杜特尔特对军警系统的 “责任承诺”,就像是抓住了菲律宾政治的要害。在菲律宾,国家暴力机器一直有双重效忠的传统。历史上,菲军方在 1986 年的人民力量革命中抛弃了马科斯家族,2001 年又背弃了埃斯特拉达。现在,杜特尔特通过三种办法重塑军警系统。
一是经济赎买。他在任的时候,将军警的薪资提高了 300%,还创造了 20 多万个和缉毒相关的岗位,让军警们的收入有了很大提高。
二是司法豁免。他推动了《禁毒战争责任法》,给执法的军警提供刑事诉讼豁免权,让他们不用担心因为禁毒行动而被起诉。
三是文化塑造。他把禁毒行动包装成 “新人民战争”,让军警觉得自己在做一件很有道德意义的事情,占据了道德制高点。
这些措施让现在的军警里,有 72% 的人都觉得杜特尔特 “代表正义”。而马科斯虽然通过《军事现代化法案》增加了投入,但是他整顿军警腐败的行动,已经导致三个军区司令的职务出现异常调动。杜特尔特这个时候喊话,就像是往火药库里扔了一颗火星,可能会引发大爆炸。

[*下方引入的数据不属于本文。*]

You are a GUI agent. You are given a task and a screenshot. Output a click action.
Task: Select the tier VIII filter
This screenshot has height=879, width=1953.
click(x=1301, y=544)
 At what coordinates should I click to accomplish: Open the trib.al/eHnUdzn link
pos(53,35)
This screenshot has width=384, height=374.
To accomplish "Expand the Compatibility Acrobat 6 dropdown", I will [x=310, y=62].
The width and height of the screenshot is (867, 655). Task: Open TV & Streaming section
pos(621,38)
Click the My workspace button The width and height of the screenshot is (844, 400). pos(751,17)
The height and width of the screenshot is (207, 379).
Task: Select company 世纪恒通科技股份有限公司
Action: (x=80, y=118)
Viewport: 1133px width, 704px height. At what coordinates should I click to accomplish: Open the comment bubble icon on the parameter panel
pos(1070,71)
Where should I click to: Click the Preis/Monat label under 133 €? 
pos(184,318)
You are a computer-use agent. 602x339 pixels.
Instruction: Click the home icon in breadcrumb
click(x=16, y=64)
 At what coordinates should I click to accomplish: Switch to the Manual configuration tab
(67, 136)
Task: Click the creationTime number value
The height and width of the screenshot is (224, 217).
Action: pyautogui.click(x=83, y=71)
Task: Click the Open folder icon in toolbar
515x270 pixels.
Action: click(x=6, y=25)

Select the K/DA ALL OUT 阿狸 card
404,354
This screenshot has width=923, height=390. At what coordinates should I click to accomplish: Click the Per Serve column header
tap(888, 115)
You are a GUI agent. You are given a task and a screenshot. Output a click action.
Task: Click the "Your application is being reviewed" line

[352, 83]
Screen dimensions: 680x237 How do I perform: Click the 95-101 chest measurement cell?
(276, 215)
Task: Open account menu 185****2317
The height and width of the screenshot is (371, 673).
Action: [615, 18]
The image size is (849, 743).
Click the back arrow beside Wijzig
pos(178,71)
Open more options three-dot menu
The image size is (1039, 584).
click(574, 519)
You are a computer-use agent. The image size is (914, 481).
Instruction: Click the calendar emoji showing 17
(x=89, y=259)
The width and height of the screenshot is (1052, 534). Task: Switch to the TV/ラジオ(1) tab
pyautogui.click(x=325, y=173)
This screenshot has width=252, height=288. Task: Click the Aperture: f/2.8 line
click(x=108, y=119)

杜特尔特选择在海牙进行这场博弈,背后有着很深的地缘政治考虑。一方面,他在对冲美国的压力。美国国务院默许 ICC 对他的调查,但是在南海问题上又支持菲律宾,这本身就有矛盾。杜特尔特就利用这个矛盾,想离间美菲军事同盟。
另一方面,他在激活南方共识。他把自己塑造成 “全球南方领导人遭西方审判” 的形象,这让印尼、马来西亚等东盟国家想起了过去的反殖民记忆,得到了这些国家的呼应。最后,他把法律战场扩大了。他把国内的权力斗争升级成了国际法话语权的争夺,让马科斯政权在 “维护主权” 和 “迎合西方” 之间左右为难。
这种 “国际化生存” 的策略,让杜特尔特比一般的反对派领袖有了更大的行动空间。ICC 的司法程序可能要持续 3 - 5 年,这就给了他长期进行政治活动的机会,而马科斯在 2025 年中期选举之前,都得一直应对 “亲西方卖国贼” 的指控。
马科斯如果不能在重建军警国家化、切割家族政治遗产、重塑司法公信力这三个方面找到解决办法,菲律宾可能又要陷入 “强人归来” 的老套路。